*** Data listing Section Begins ***

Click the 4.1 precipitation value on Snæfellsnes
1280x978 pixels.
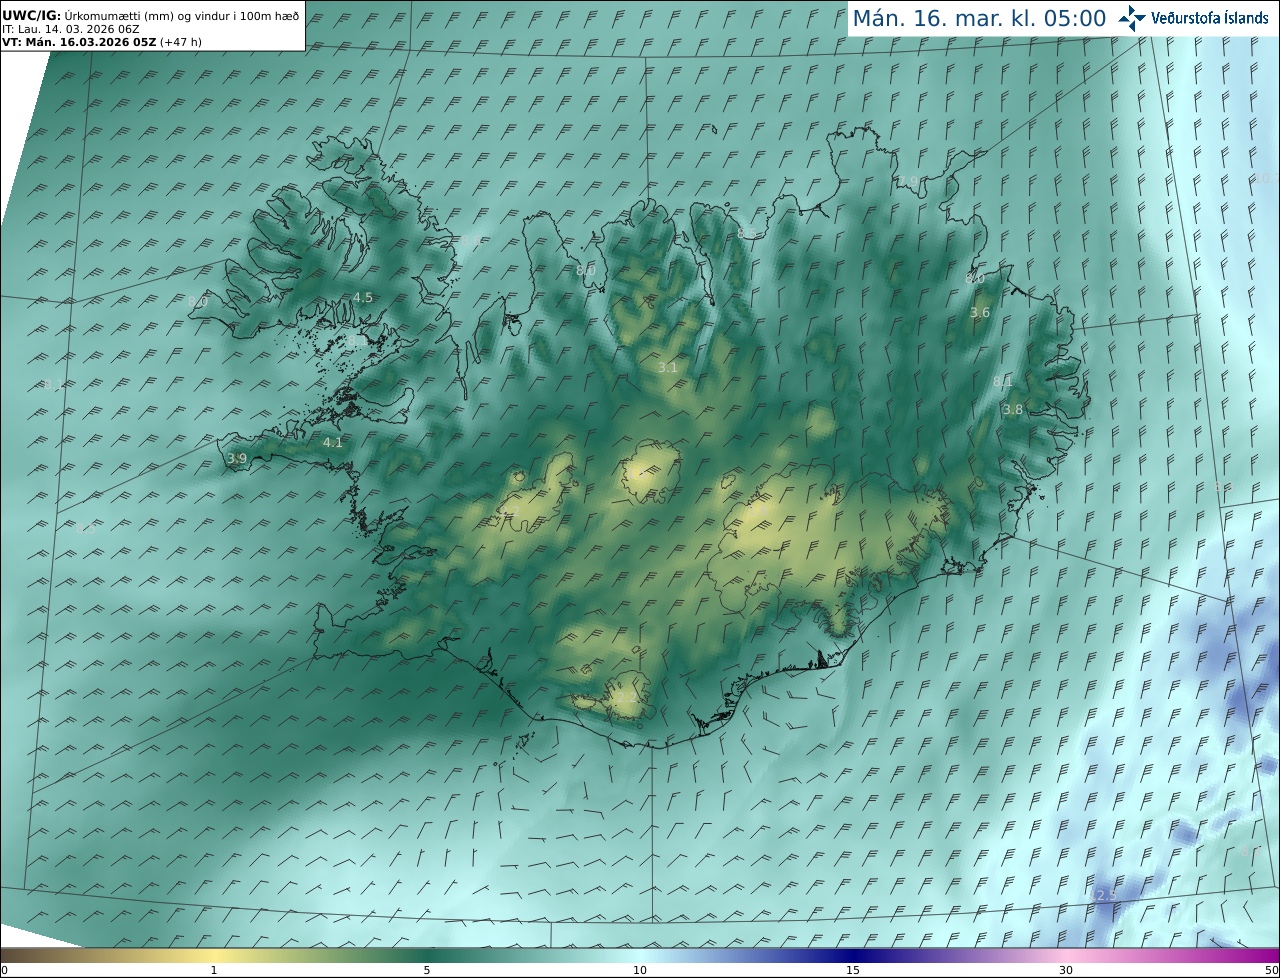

*** Data listing Section Ends ***
*** Data listing Section Begins ***

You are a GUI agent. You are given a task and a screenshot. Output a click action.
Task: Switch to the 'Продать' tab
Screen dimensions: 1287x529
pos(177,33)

*** Data listing Section Ends ***
*** Data listing Section Begins ***

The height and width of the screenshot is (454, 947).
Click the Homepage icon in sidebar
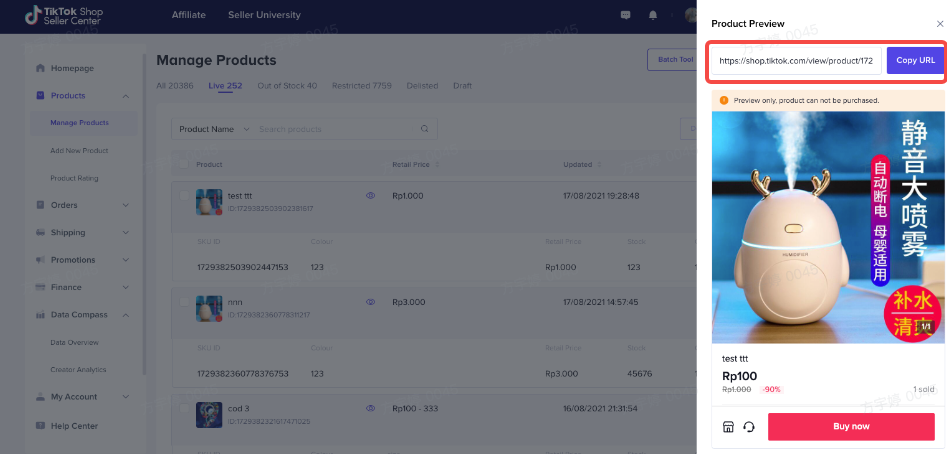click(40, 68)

*** Data listing Section Ends ***

**Problem requirements**:
Copy range, inclusive: the line holding "Click the 4.1" to the line holding "1280x978 pixels.". Reproduce exactly those lines of the records above and no others.

**Response area**:
Click the 4.1 precipitation value on Snæfellsnes
1280x978 pixels.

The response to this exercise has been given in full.